* [Required work] From the listing below, pull out every line containing the string "Task". Copy each such line in full.

* [Text and element-pointing listing]
□ □ □ □ □

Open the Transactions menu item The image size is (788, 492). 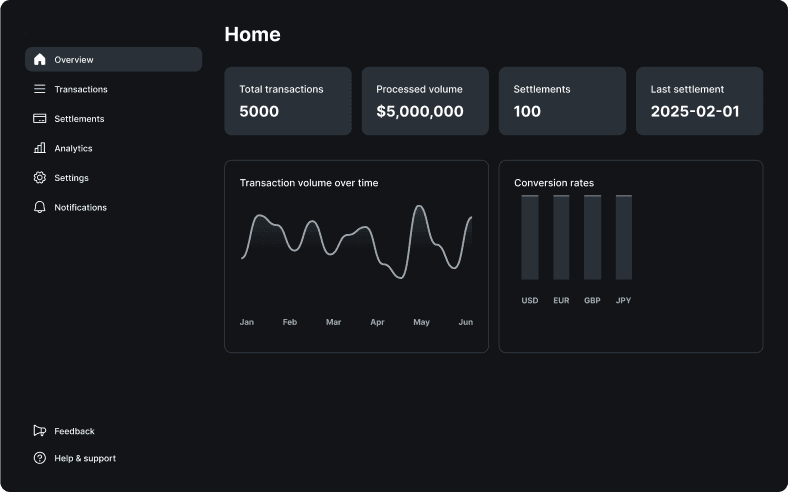pos(81,89)
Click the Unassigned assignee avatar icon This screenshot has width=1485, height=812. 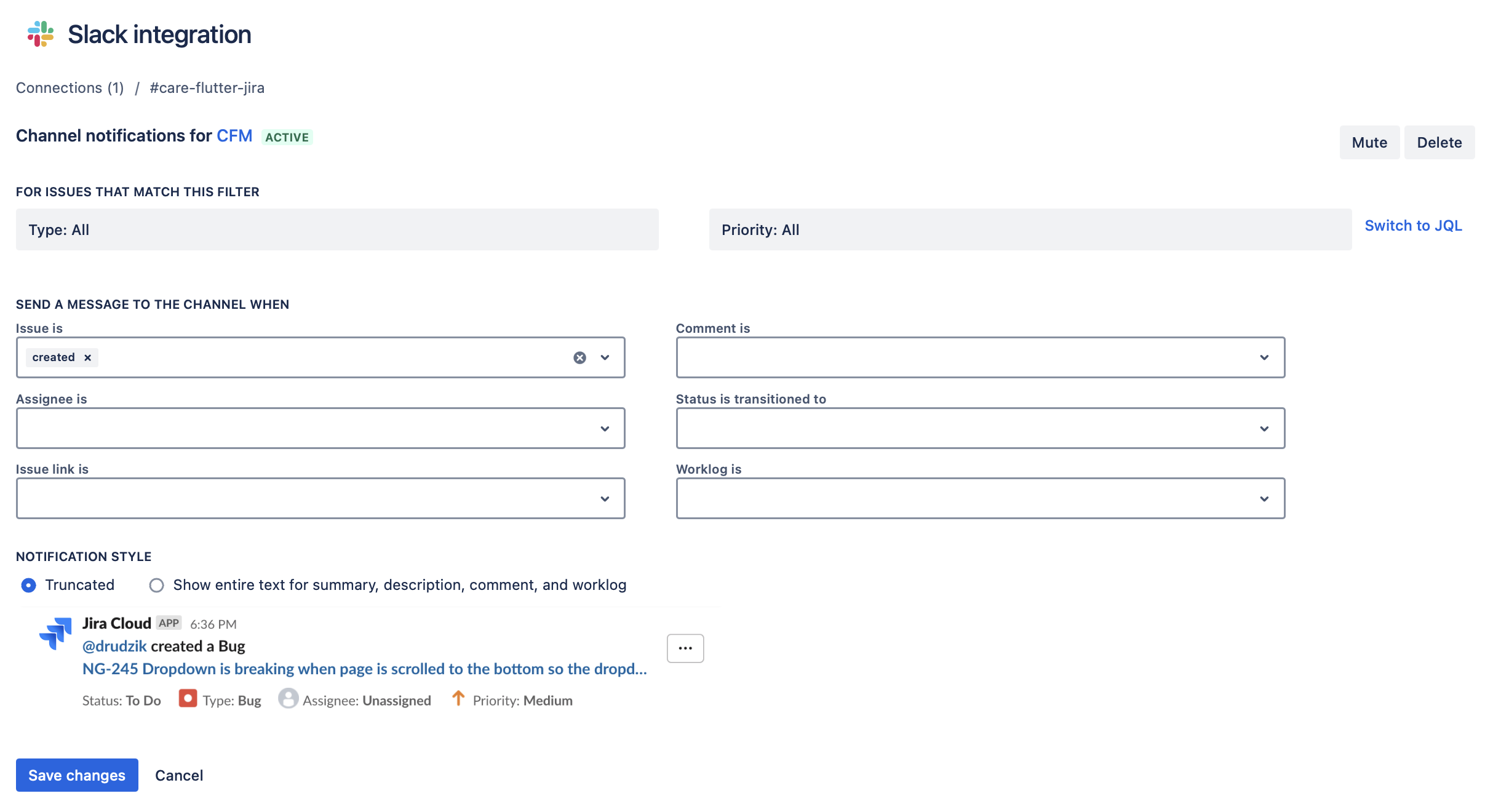[x=288, y=699]
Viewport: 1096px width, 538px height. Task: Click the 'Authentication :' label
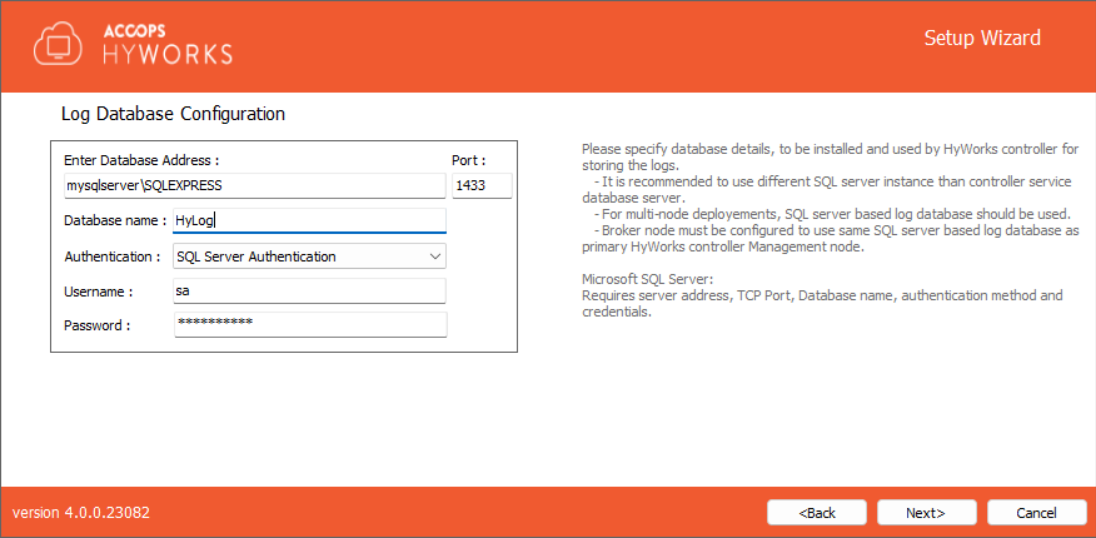tap(112, 257)
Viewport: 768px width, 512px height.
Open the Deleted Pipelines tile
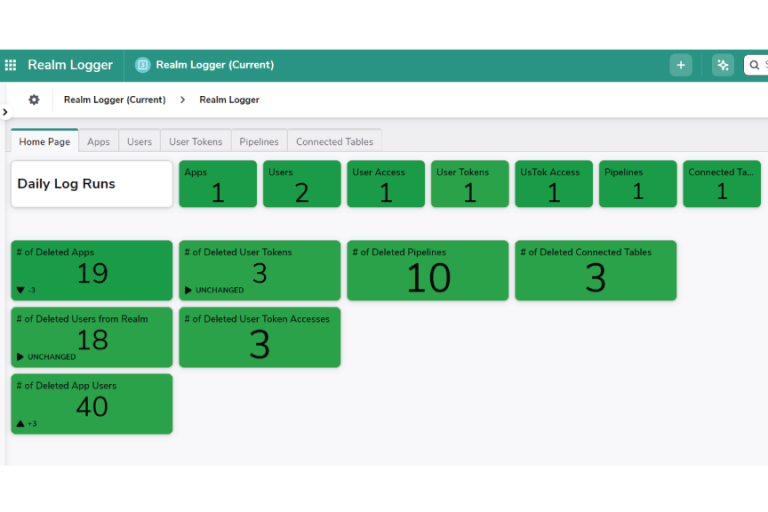[x=428, y=270]
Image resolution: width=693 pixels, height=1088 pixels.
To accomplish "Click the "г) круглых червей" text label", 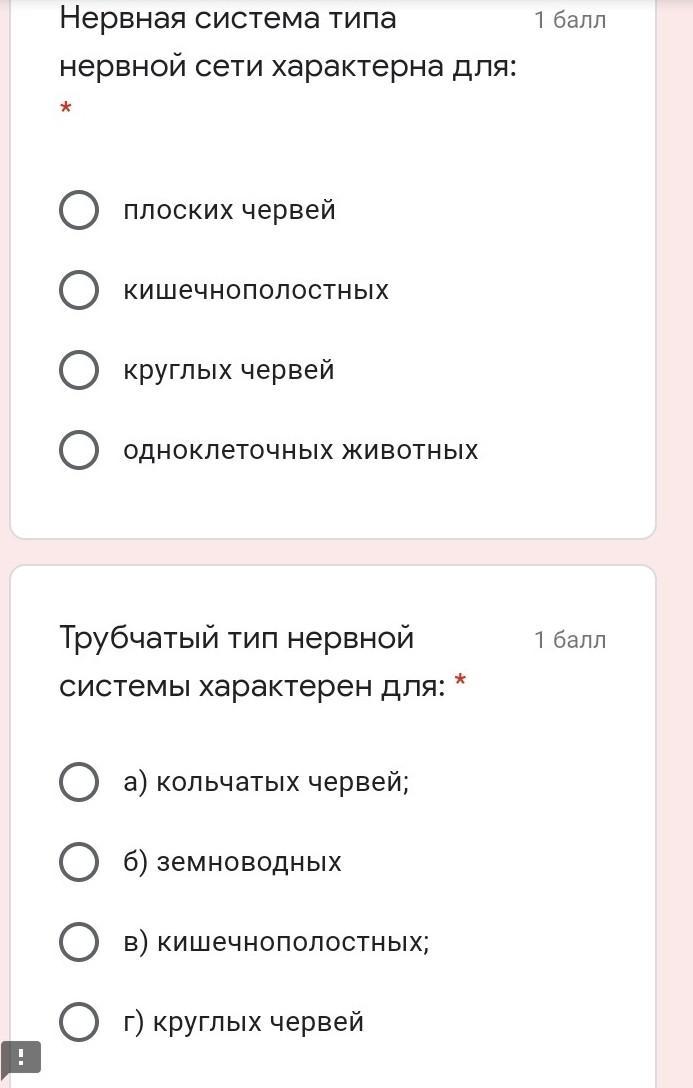I will click(x=243, y=1022).
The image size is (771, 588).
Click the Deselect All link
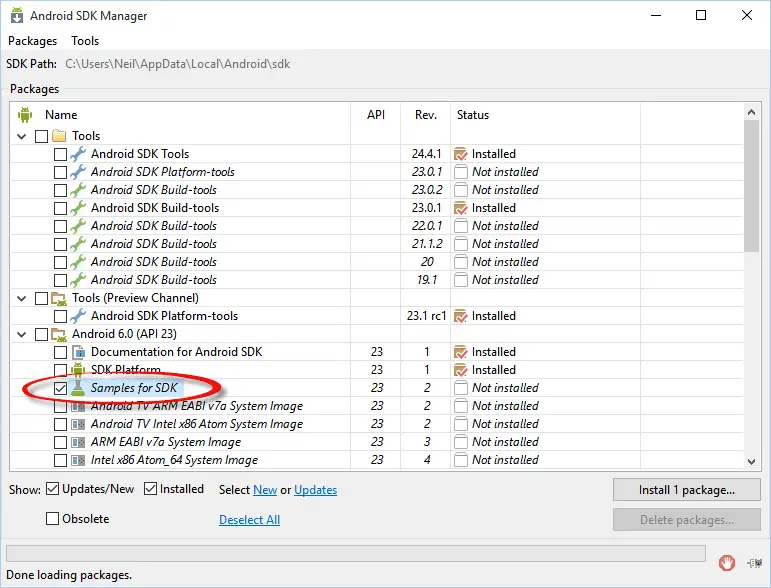pyautogui.click(x=249, y=520)
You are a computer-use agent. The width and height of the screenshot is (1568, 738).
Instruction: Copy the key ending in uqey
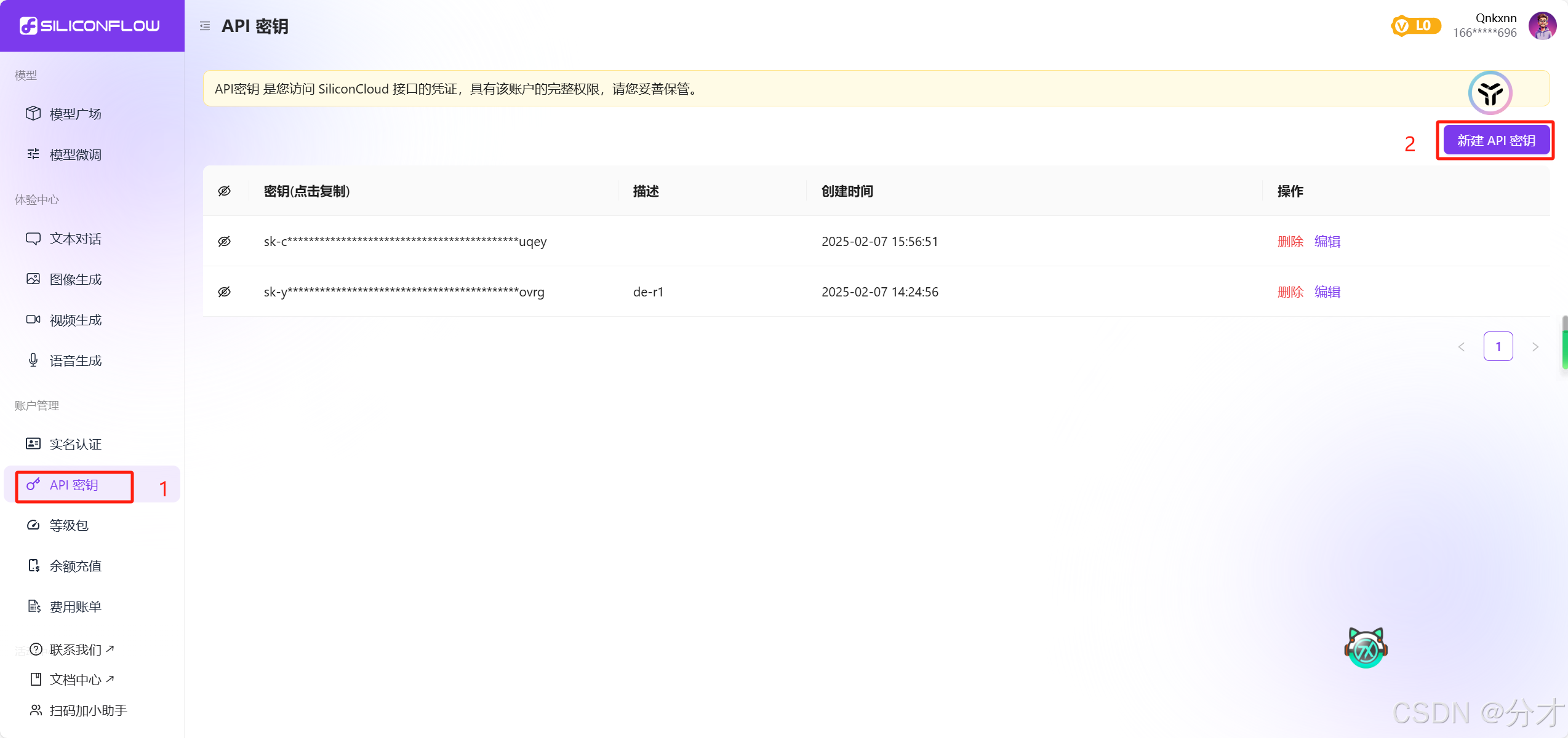point(405,242)
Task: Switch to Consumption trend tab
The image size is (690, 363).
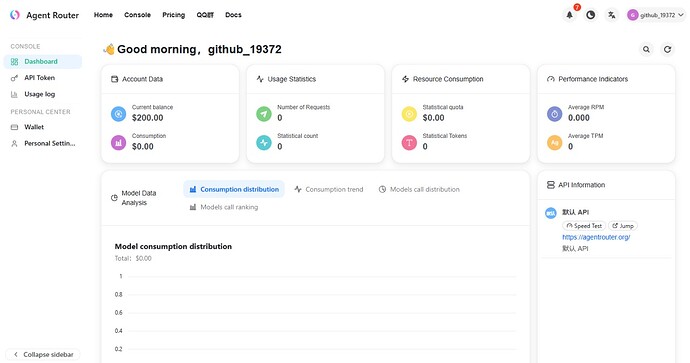Action: click(x=329, y=189)
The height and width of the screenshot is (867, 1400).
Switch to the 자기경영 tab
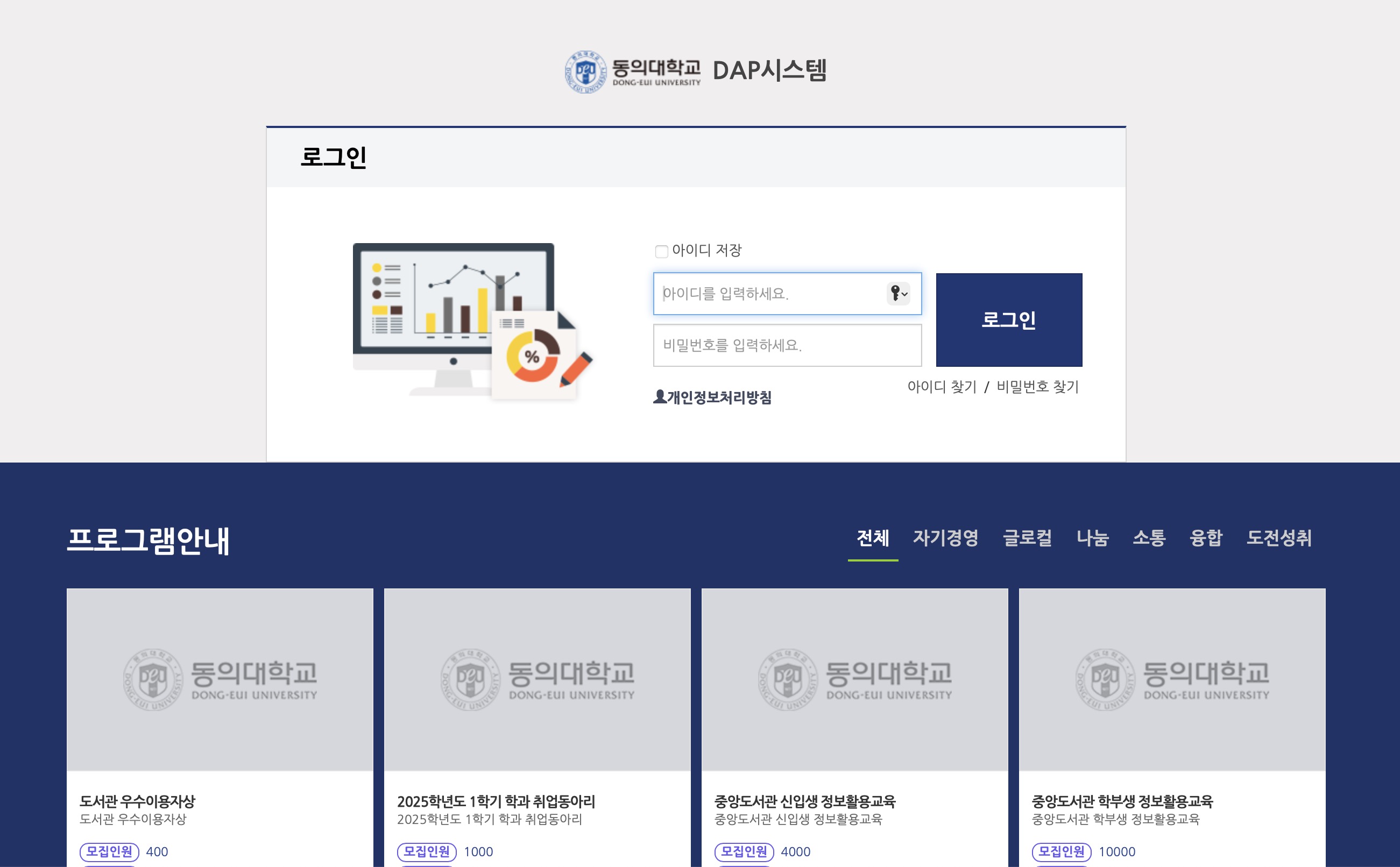(945, 538)
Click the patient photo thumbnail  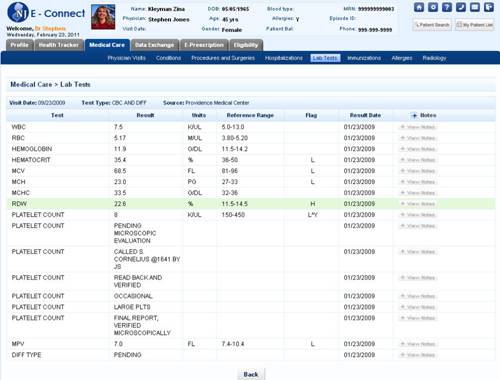click(103, 17)
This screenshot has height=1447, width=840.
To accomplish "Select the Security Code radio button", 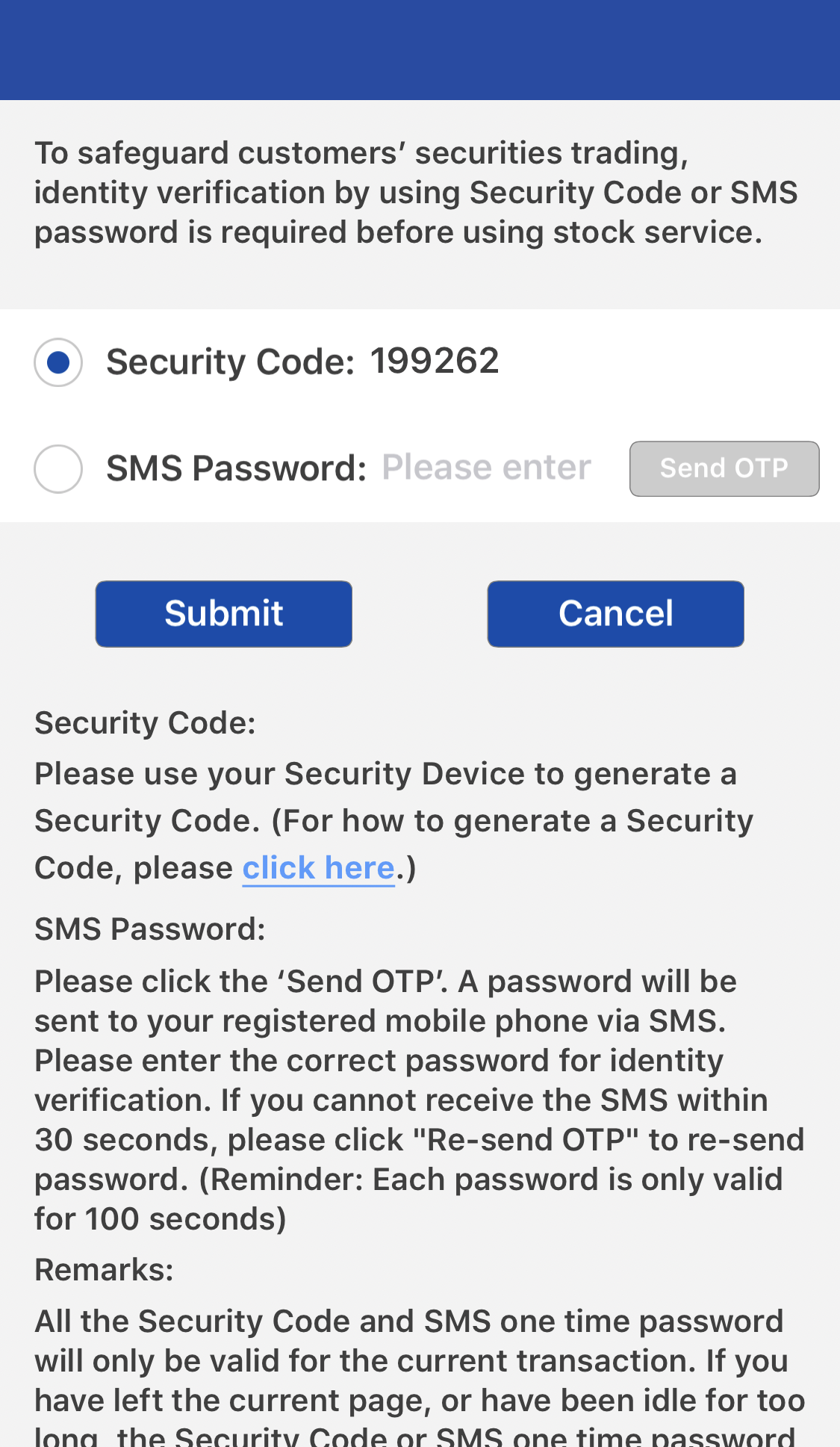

□ □ □ □ □

* [The solution]
Viewport: 1096px width, 538px height. Task: Click the 'Authentication :' label
Task: Switch to Consumption trend tab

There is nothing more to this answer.